I've acquired a reputation as the go-to frontend wizard by reading the MaterialUI documentation. Now half my job is randomly getting called on Teams, listening to someone ramble about what crazy ideas they have for their frontend, and pointing them to the MUI implementation that already exists (because there are no new ideas). It's stupid, those docs are modern and well-structured, people just refuse to read them.
Reading the Gentoo Handbook in 2005 taught me more about GNU/Linux than all the tutorials about it I've ever seen
I read the manual before i buy a product, I watch the product reviews, and if I can I watch the repair videos as well.
Big part of my enjoyment from buying things is the work I do upfront. I tend to do the same with any tech project.
Can't find the manual for my girlfriend or her kids.
Part of it is cultural and habit and that is something you can just decide to change. It helps if someone brings it up, like this post, or you might not even think of it.

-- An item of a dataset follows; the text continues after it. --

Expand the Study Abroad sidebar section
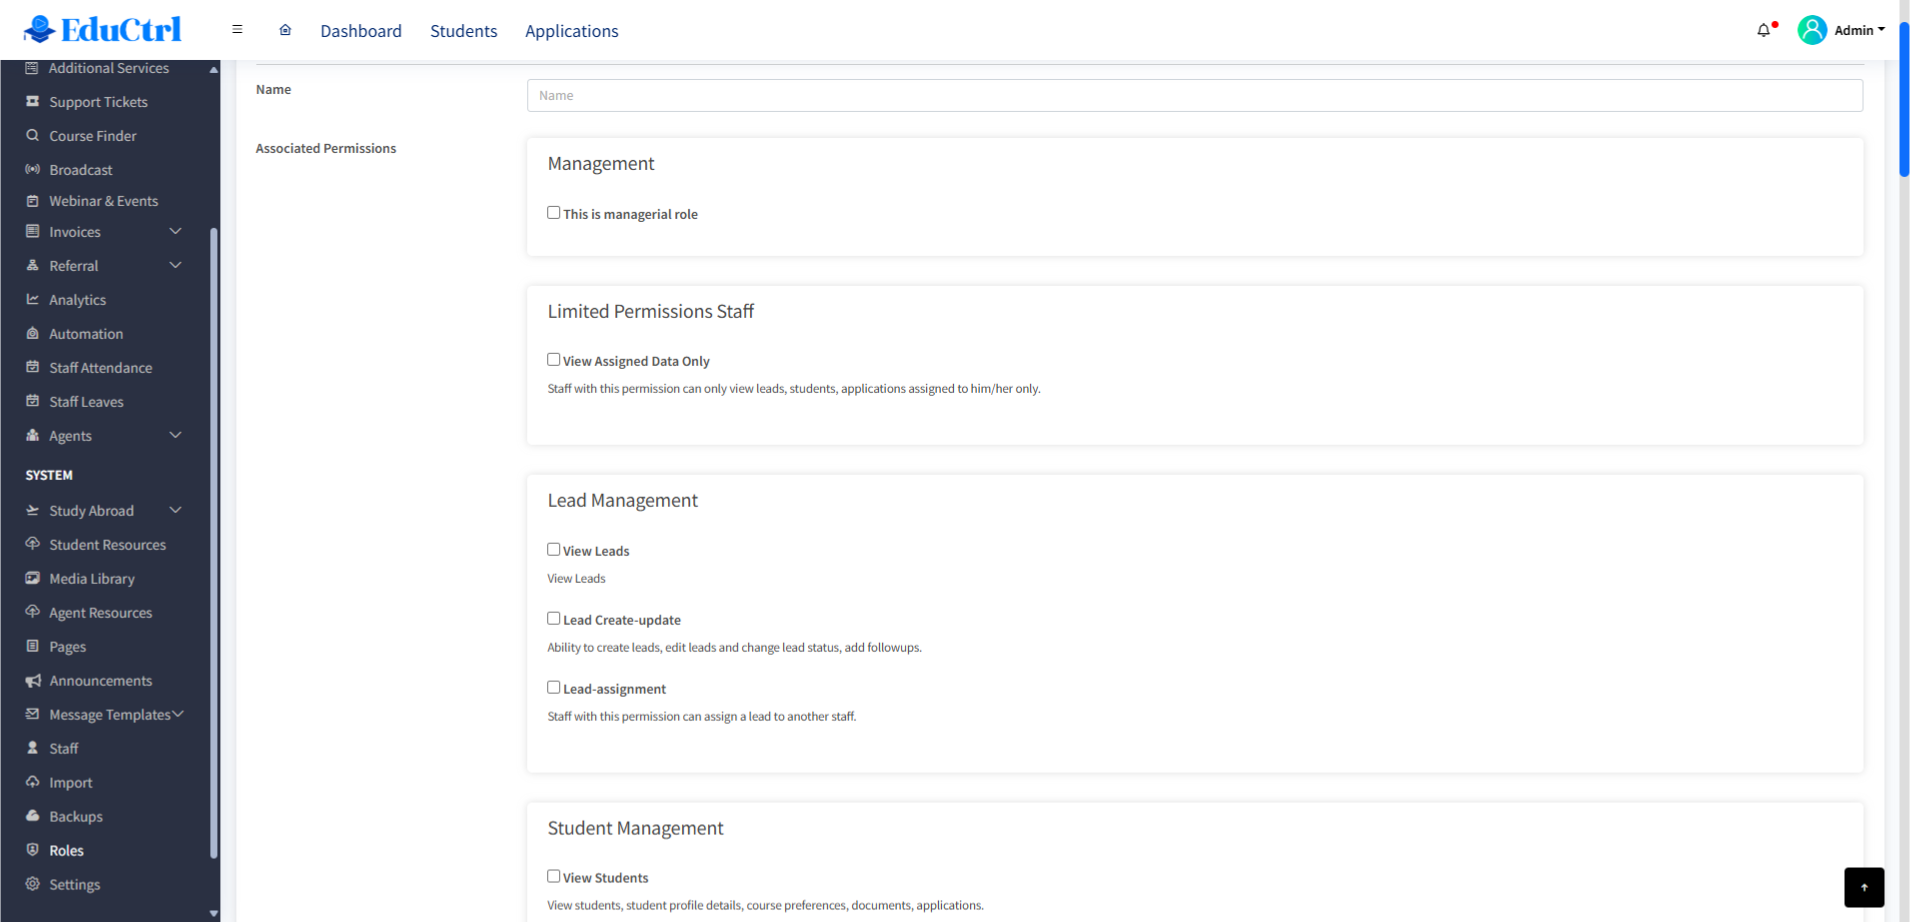 click(x=176, y=511)
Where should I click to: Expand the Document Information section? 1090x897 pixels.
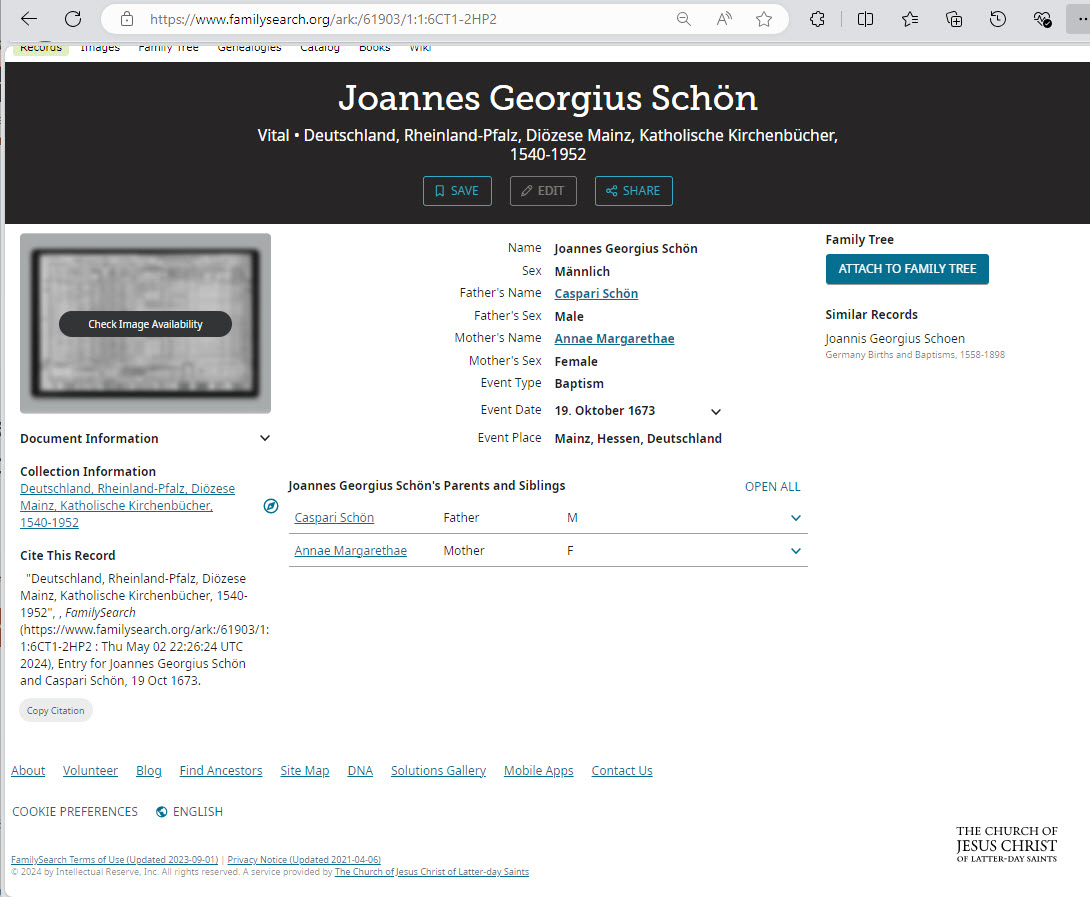pyautogui.click(x=265, y=438)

I bought a $10 power strip / surge protector last week. It was the first time this occurred to me. I pulled out the manual to throw it away, and it was only my experience in writing technical documentation that made me stop and consider actually reading/skimming it.
Maybe I'll change this habit. Maybe I'll start reading these things.
Of course some of them aren't meant to be read. But you can usually tell pretty quickly,
I need them to actually print the FM in order to R it.
From the man manual page: man -t name-of-command | lpr -Pps
This dumps the manual page, along with relevant formatting, to the default Postscript-capable printer attached to the system.
There are ways to print all manual pages this way, but you're gonna need a lot of paper. Bash's manual page is getting towards 100 pages* and ffmpeg's runs to nearly 700.
By comparing compressed sizes in /usr/share/man/man1 and the equivalent page count of those two commands, I reckon my system's full complement of manuals would be on the order of 35- to 40,000 pages.
* Figures obtained by using man -t name-of-command | ps2pdf - outputname.pdf to create PDFs instead, then scrolling to the end. I neither have a printer nor want to actually print anything.
i could be reading some fucking manuals right now instead of lemmy...
mankier saved my ass more times than i'm willing to admit on Barebones distros that came with no man. Especially with the command examples
Imagine reading manuals lmao
Username checks out, RTFM makes most people psychotic. Not me though I love the funny words and the voices they speak to me with.